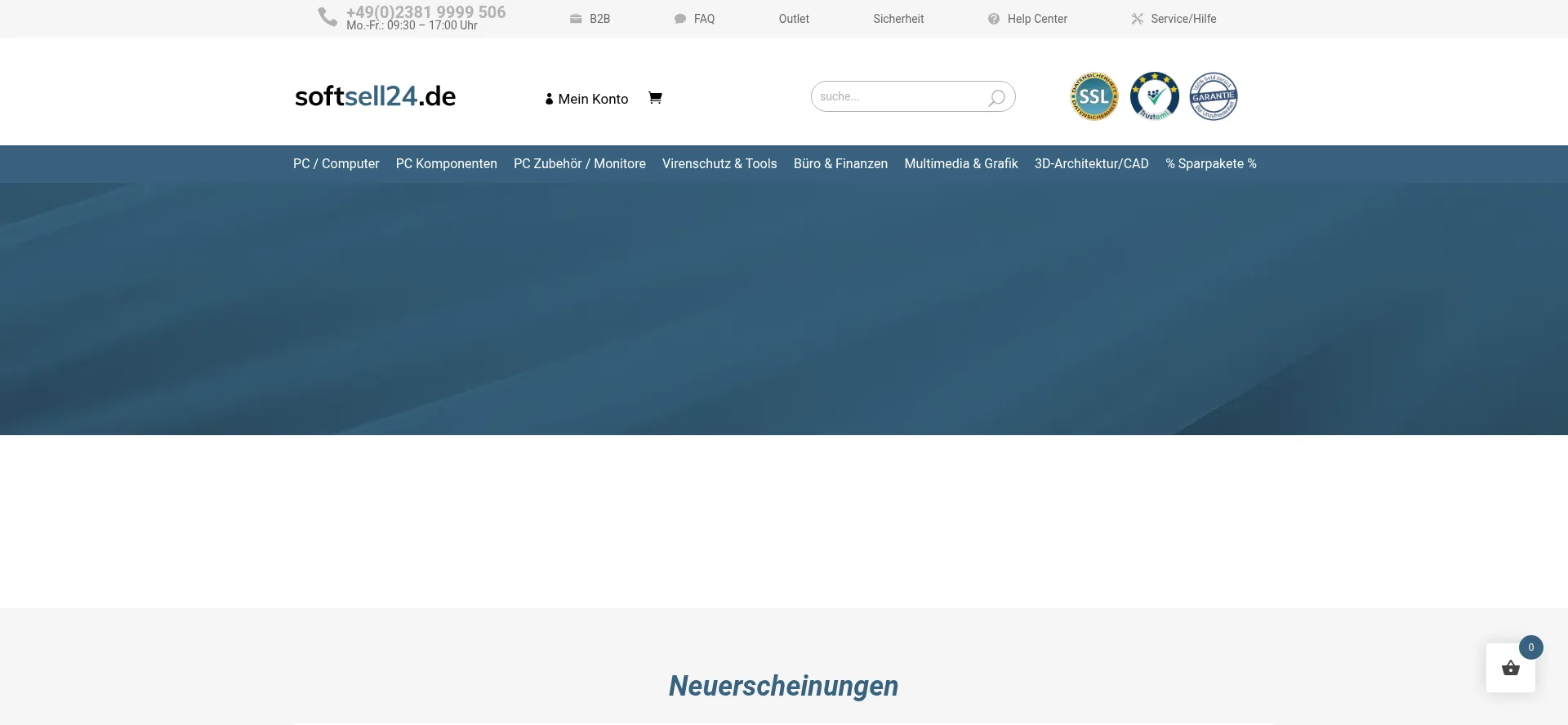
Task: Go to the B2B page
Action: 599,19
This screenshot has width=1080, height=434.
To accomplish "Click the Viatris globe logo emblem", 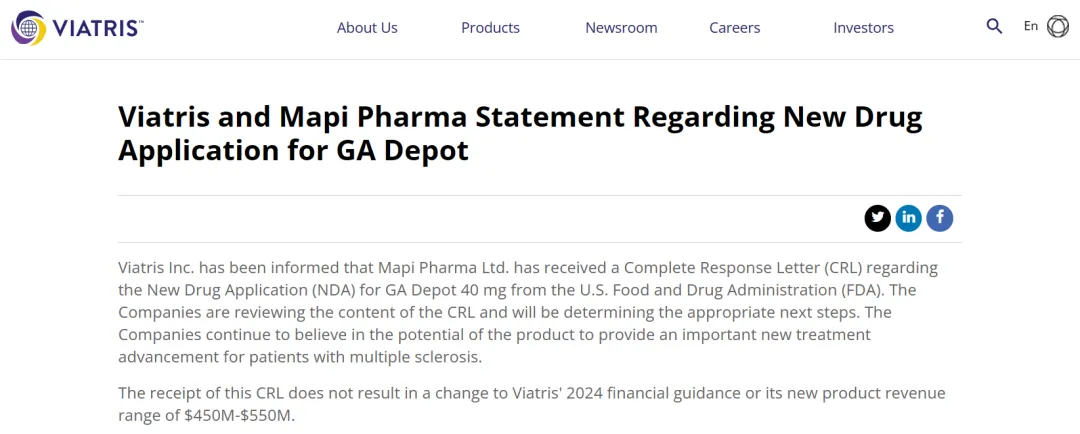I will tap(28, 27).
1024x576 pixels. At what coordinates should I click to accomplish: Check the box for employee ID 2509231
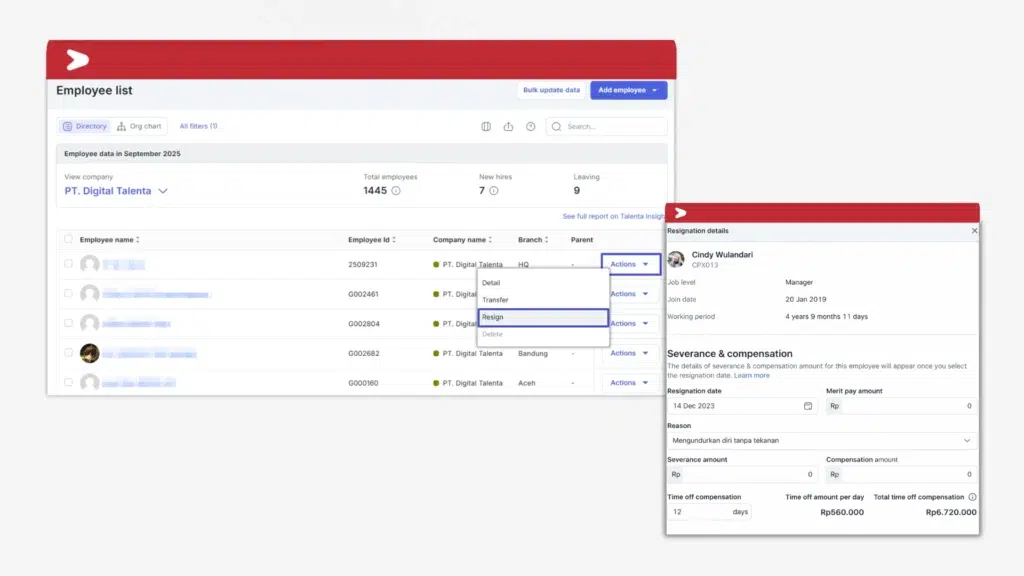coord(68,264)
+ + + + + + +
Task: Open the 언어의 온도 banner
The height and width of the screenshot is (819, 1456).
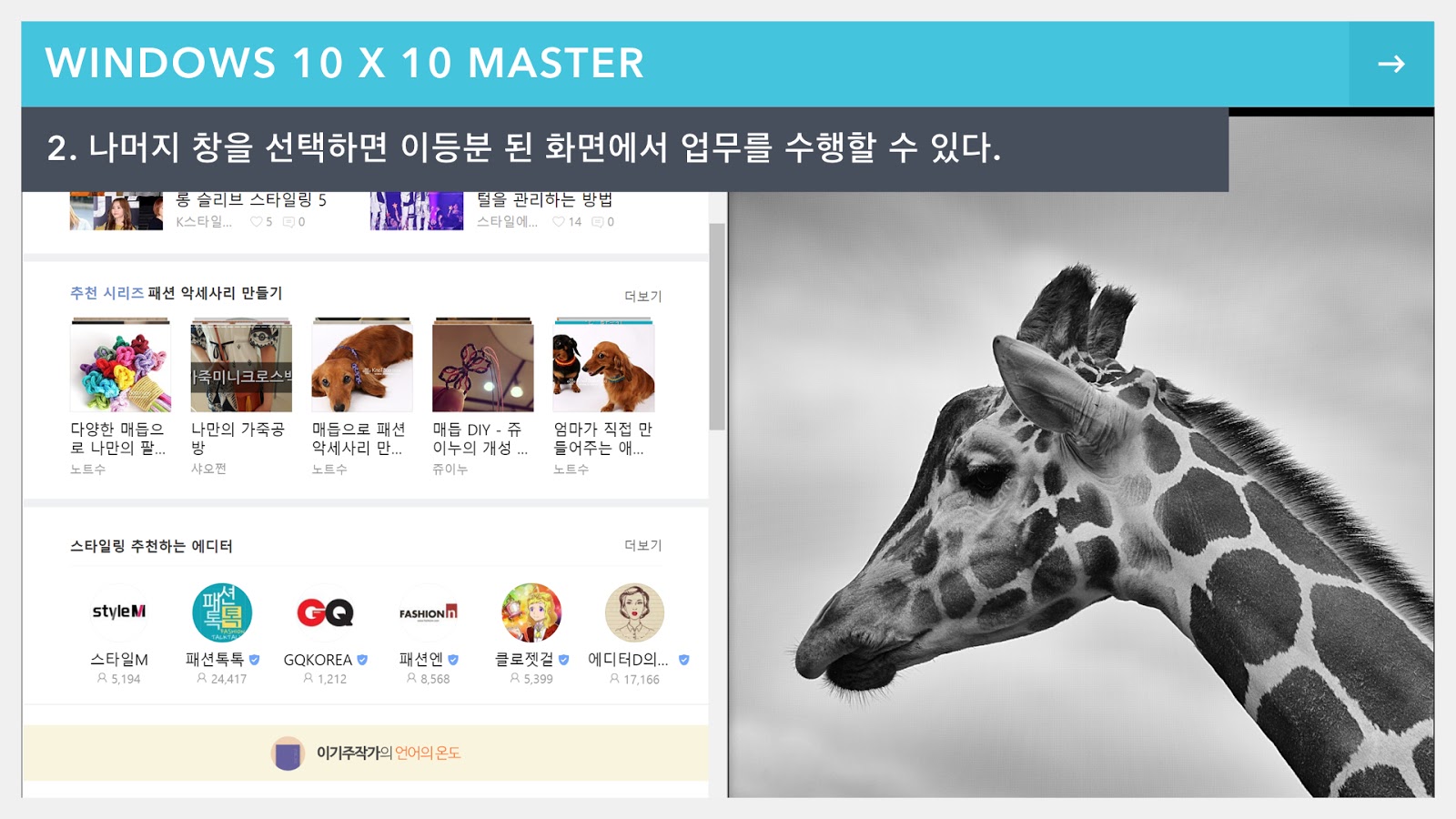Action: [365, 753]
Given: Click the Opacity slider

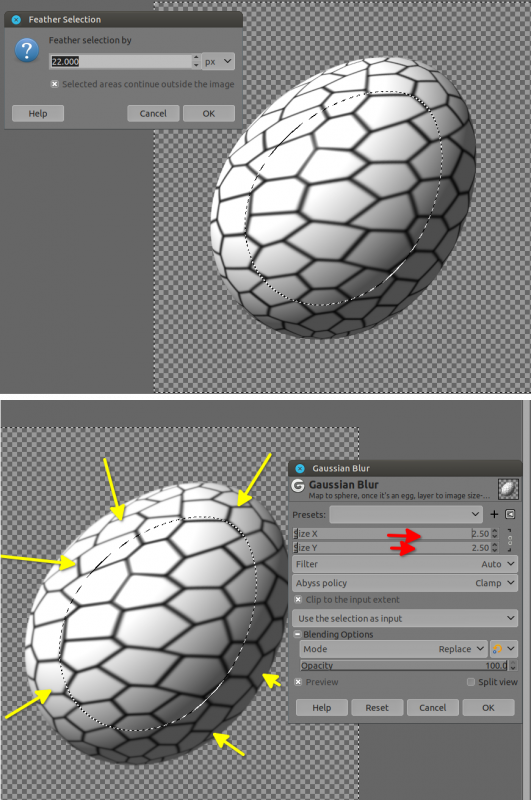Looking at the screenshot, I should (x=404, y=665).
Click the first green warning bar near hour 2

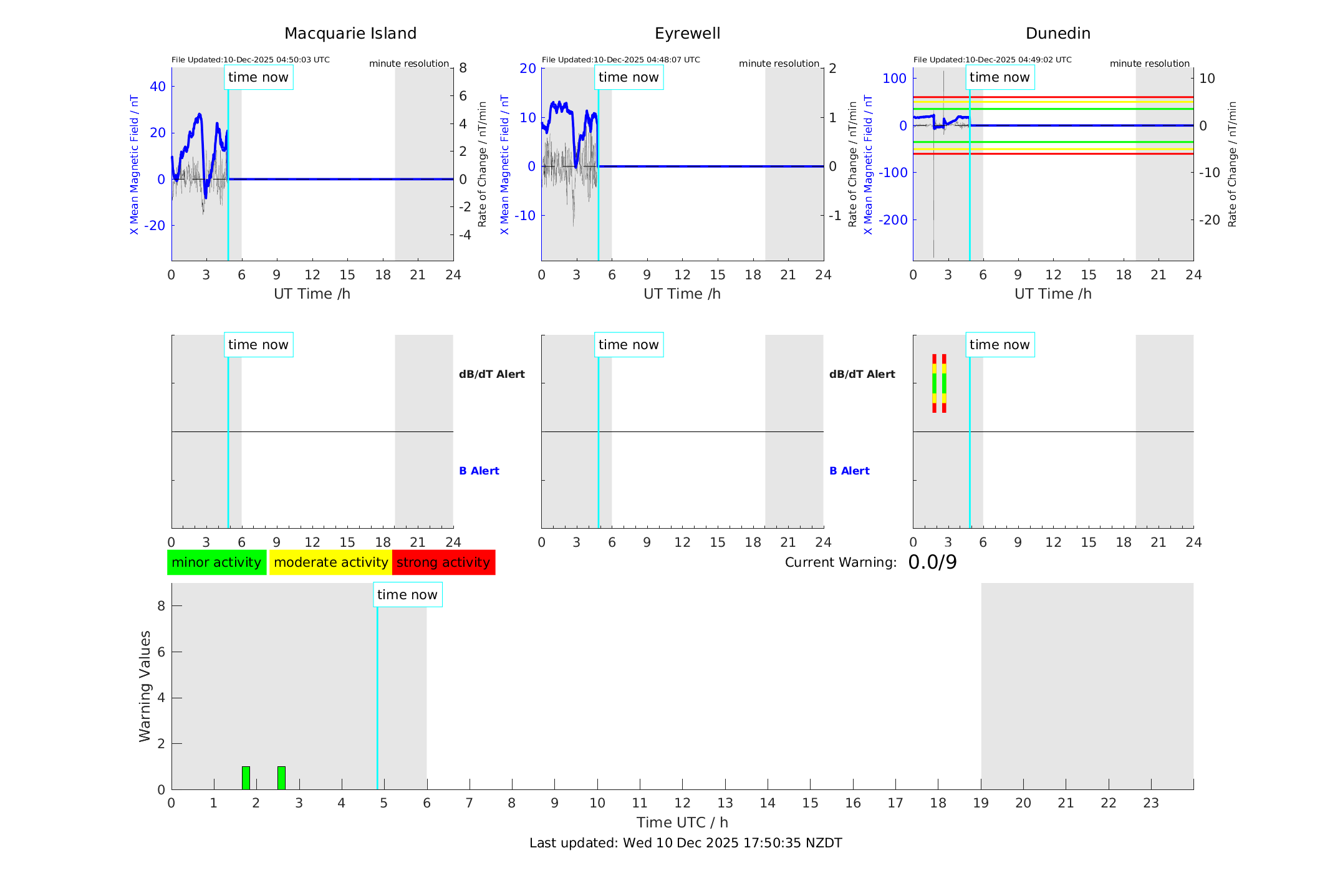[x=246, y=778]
+ + + + + + +
Copy the material from the line with "1024x576 pixels. At" to the line with "coord(68,264)", keeping those lines exactly as they are and leaving out the pictures.

» **Finished exercise**
1024x576 pixels. At what coordinates should I click to accomplish: Check the box for employee ID 2509231
coord(68,264)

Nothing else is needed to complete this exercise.